• [Work order 1]:
Answer from the Hyperallergic note:
(a) Who approached the writer about serving as Poetry Editor?
(b) What poem appears first, and who wrote it?
(c) Whose literary criticism does the writer hope the chosen work will be in congress with?
• [Work order 2]: Please resume the Hyperallergic note after its final sentence, not the material.

• [Text passage]:

A few months ago, Hrag Vartanian, co-founder and editor-in-chief of Hyperallergic, approached me about serving as Poetry Editor of the online arts magazine/blog. Today marks my editorial debut, & I couldn’t be more thrilled. The inaugural poem is by Joanna Fuhrman, entitled “Poem for My 39th Birthday.”

One of the great things about Hyperallergic is that it seems to be everywhere at once, with a stable of great freelance writers & peripatetic bloggers attending various exhibits & art happenings throughout the city, & more often, as it grows, around the globe. The writing does not shy from political or cultural discourse, in fact invites reader engagement – some of the best reading moments occur within the comments sections, where people actively sort out their opinions & criticism, & where writers can & do interact with their readers. Hyperallergic always feels like it’s bringing you the news of what JUST happened right NOW. It feels current & alive & takes full advantage of the format in which it operates.

In thanking Hrag again by email earlier today, I noted something I’ll share here, regarding art in praxis & the reason I took the job: “My hope is that the work I choose, in congress with the literary criticism of John Yau & Morten Høi Jensen, two writers whose opinions I often share & whose writing I admire, will broaden your readership & ultimately the community of artists cognizant of each other’s works.”

• [Data for analysis]:
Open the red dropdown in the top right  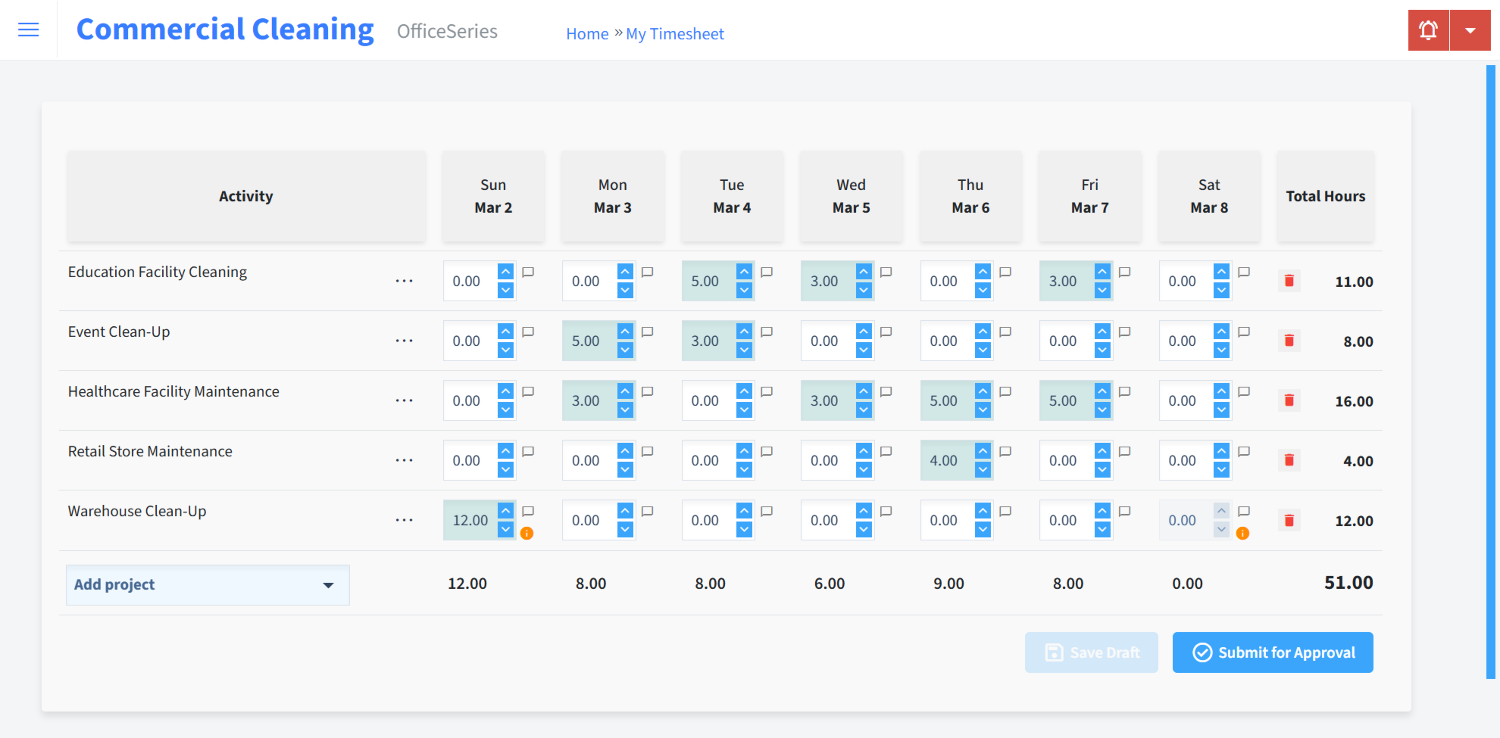click(x=1470, y=30)
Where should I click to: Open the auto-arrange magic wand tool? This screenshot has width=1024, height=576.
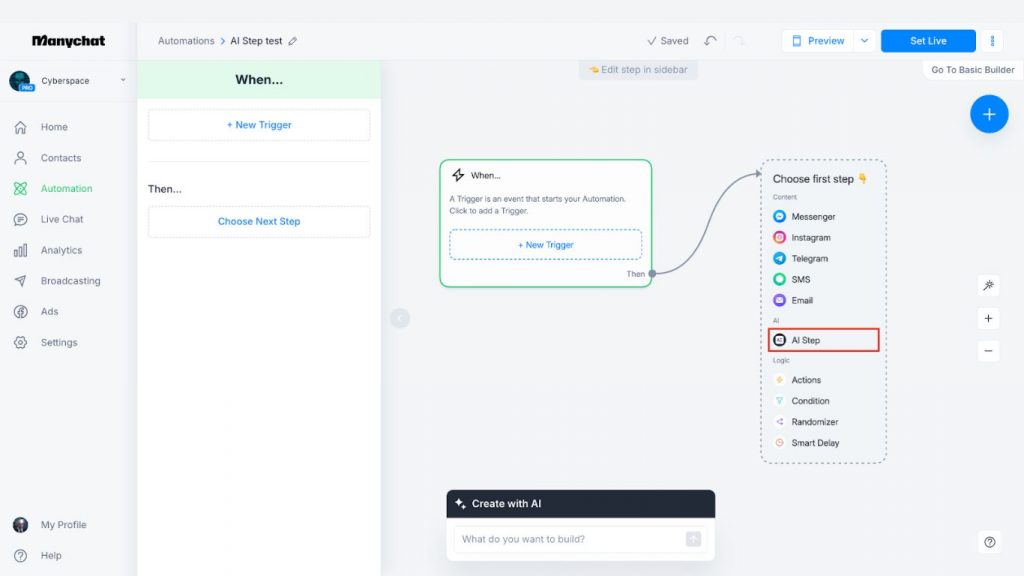[988, 285]
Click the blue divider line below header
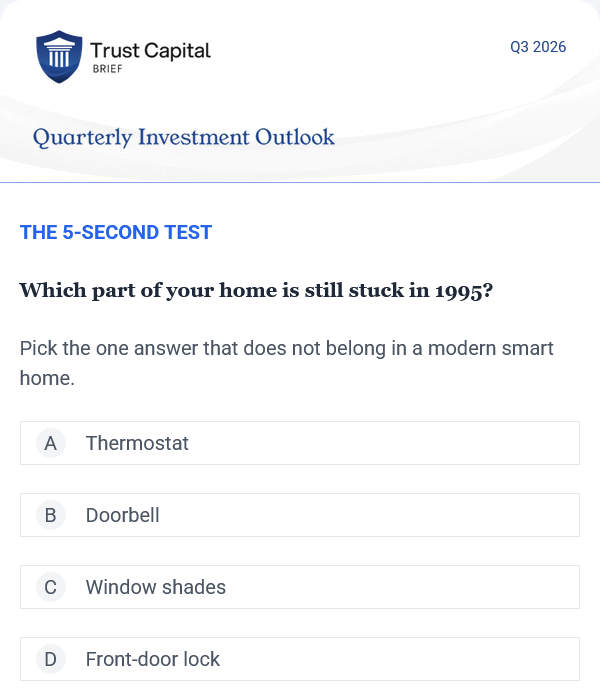 (300, 182)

• [Answer box 1]:
(a) Hrag Vartanian, co-founder and editor-in-chief of Hyperallergic.
(b) "Poem for My 39th Birthday," by Joanna Fuhrman.
(c) John Yau and Morten Høi Jensen.

• [Answer box 2]:
This last part is quite important to me: that artists seek out & maintain awareness of other forms of art – their practice, their histories, their criticisms. As various arts move within each other’s orbits, dialogues & tensions occur, ultimately growing community, not to mention creating more opportunity to share, borrow, & steal – the genetic dispersal responsible for art’s ability to adapt to ever-changing environments.

As I choose poems for the website, some will no doubt be works of ekphrasis, given the artistic nature of the magazine. But I will also choose poems representative of poetics as they’re being exercised today, concerned with language & experimentation & the theories of their own manufacturing & playful logic, so that readers possibly unfamiliar with what’s happening in poetry now can get a sense of it & possibly even develop a taste for it.

This is my hope. I’ll post links here as the poems go live on the site. In the meantime, enjoy Joanna’s poem. I absolutely adore the music that arrives in the ending.